▶ **What is expected**:
Write every entry out again, unchanged.

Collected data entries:
══════

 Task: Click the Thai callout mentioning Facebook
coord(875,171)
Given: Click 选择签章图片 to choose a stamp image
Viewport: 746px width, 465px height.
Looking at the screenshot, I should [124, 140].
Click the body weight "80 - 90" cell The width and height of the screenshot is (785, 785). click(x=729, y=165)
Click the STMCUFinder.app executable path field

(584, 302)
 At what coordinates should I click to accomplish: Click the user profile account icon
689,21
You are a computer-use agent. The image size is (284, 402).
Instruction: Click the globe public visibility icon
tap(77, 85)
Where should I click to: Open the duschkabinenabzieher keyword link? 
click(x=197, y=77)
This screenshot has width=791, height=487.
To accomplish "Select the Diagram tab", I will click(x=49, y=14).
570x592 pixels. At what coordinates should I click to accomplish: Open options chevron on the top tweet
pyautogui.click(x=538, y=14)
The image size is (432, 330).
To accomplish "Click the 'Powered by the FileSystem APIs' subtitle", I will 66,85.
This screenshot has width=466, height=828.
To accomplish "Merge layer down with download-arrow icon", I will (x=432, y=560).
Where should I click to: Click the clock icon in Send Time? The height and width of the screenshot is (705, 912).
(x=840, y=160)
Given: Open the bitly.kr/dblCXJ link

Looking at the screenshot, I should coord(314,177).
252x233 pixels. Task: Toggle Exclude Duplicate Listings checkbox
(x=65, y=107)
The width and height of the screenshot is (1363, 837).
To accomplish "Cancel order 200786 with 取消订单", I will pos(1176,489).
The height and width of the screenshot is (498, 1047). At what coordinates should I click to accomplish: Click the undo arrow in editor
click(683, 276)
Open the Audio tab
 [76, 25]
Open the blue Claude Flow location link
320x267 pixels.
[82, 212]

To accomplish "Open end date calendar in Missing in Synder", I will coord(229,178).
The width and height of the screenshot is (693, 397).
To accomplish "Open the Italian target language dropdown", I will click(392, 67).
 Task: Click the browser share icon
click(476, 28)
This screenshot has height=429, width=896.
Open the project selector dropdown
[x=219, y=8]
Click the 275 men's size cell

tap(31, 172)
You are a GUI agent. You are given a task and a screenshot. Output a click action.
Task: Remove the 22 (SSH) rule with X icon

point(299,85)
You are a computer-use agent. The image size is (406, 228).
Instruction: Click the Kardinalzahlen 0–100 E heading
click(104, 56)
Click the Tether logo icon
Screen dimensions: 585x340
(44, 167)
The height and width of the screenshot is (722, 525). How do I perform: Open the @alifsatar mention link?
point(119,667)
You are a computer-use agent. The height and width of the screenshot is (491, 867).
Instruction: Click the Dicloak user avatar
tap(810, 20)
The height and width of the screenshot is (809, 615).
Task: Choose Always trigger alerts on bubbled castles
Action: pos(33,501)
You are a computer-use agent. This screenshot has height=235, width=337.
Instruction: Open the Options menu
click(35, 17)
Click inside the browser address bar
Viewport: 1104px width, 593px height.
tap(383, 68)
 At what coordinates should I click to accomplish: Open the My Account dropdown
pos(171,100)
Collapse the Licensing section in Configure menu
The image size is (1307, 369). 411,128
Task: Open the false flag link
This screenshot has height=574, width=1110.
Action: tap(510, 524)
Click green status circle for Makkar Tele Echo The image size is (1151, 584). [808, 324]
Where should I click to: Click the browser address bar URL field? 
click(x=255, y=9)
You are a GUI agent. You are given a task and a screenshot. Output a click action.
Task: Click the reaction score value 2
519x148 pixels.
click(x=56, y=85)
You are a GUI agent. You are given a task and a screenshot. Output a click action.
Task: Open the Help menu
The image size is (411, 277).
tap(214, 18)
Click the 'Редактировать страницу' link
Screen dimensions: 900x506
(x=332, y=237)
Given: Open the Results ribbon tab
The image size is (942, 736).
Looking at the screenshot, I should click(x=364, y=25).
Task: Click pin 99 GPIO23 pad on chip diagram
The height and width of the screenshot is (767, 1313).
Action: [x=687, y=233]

══════

▶ **Solution to the problem**:
 Task: Click the Thai callout mentioning Facebook
coord(875,171)
Given: Click 选择签章图片 to choose a stamp image
Viewport: 746px width, 465px height.
Looking at the screenshot, I should [124, 140].
Click the body weight "80 - 90" cell The width and height of the screenshot is (785, 785). click(x=729, y=165)
Click the STMCUFinder.app executable path field

(584, 302)
 At what coordinates should I click to accomplish: Click the user profile account icon
689,21
You are a computer-use agent. The image size is (284, 402).
Instruction: Click the globe public visibility icon
tap(77, 85)
Where should I click to: Open the duschkabinenabzieher keyword link? 
click(x=197, y=77)
This screenshot has width=791, height=487.
To accomplish "Select the Diagram tab", I will click(x=49, y=14).
570x592 pixels. At what coordinates should I click to accomplish: Open options chevron on the top tweet
pyautogui.click(x=538, y=14)
The image size is (432, 330).
To accomplish "Click the 'Powered by the FileSystem APIs' subtitle", I will 66,85.
This screenshot has width=466, height=828.
To accomplish "Merge layer down with download-arrow icon", I will (x=432, y=560).
Where should I click to: Click the clock icon in Send Time? The height and width of the screenshot is (705, 912).
(x=840, y=160)
Given: Open the bitly.kr/dblCXJ link

Looking at the screenshot, I should coord(314,177).
252x233 pixels. Task: Toggle Exclude Duplicate Listings checkbox
(x=65, y=107)
The width and height of the screenshot is (1363, 837).
To accomplish "Cancel order 200786 with 取消订单", I will pos(1176,489).
The height and width of the screenshot is (498, 1047). At what coordinates should I click to accomplish: Click the undo arrow in editor
click(683, 276)
Open the Audio tab
 [76, 25]
Open the blue Claude Flow location link
320x267 pixels.
[82, 212]

To accomplish "Open end date calendar in Missing in Synder", I will coord(229,178).
The width and height of the screenshot is (693, 397).
To accomplish "Open the Italian target language dropdown", I will click(392, 67).
 Task: Click the browser share icon
click(476, 28)
This screenshot has height=429, width=896.
Open the project selector dropdown
[x=219, y=8]
Click the 275 men's size cell

tap(31, 172)
You are a GUI agent. You are given a task and a screenshot. Output a click action.
Task: Remove the 22 (SSH) rule with X icon

point(299,85)
You are a computer-use agent. The image size is (406, 228).
Instruction: Click the Kardinalzahlen 0–100 E heading
click(104, 56)
Click the Tether logo icon
Screen dimensions: 585x340
(44, 167)
The height and width of the screenshot is (722, 525). How do I perform: Open the @alifsatar mention link?
point(119,667)
You are a computer-use agent. The height and width of the screenshot is (491, 867).
Instruction: Click the Dicloak user avatar
tap(810, 20)
The height and width of the screenshot is (809, 615).
Task: Choose Always trigger alerts on bubbled castles
Action: pos(33,501)
You are a computer-use agent. This screenshot has height=235, width=337.
Instruction: Open the Options menu
click(35, 17)
Click inside the browser address bar
Viewport: 1104px width, 593px height.
tap(383, 68)
 At what coordinates should I click to accomplish: Open the My Account dropdown
pos(171,100)
Collapse the Licensing section in Configure menu
The image size is (1307, 369). 411,128
Task: Open the false flag link
This screenshot has height=574, width=1110.
Action: tap(510, 524)
Click green status circle for Makkar Tele Echo The image size is (1151, 584). [808, 324]
Where should I click to: Click the browser address bar URL field? 
click(x=255, y=9)
You are a GUI agent. You are given a task and a screenshot. Output a click action.
Task: Click the reaction score value 2
519x148 pixels.
click(x=56, y=85)
You are a GUI agent. You are given a task and a screenshot. Output a click action.
Task: Open the Help menu
The image size is (411, 277).
tap(214, 18)
Click the 'Редактировать страницу' link
Screen dimensions: 900x506
(x=332, y=237)
Given: Open the Results ribbon tab
The image size is (942, 736).
Looking at the screenshot, I should click(x=364, y=25).
Task: Click pin 99 GPIO23 pad on chip diagram
The height and width of the screenshot is (767, 1313).
Action: [x=687, y=233]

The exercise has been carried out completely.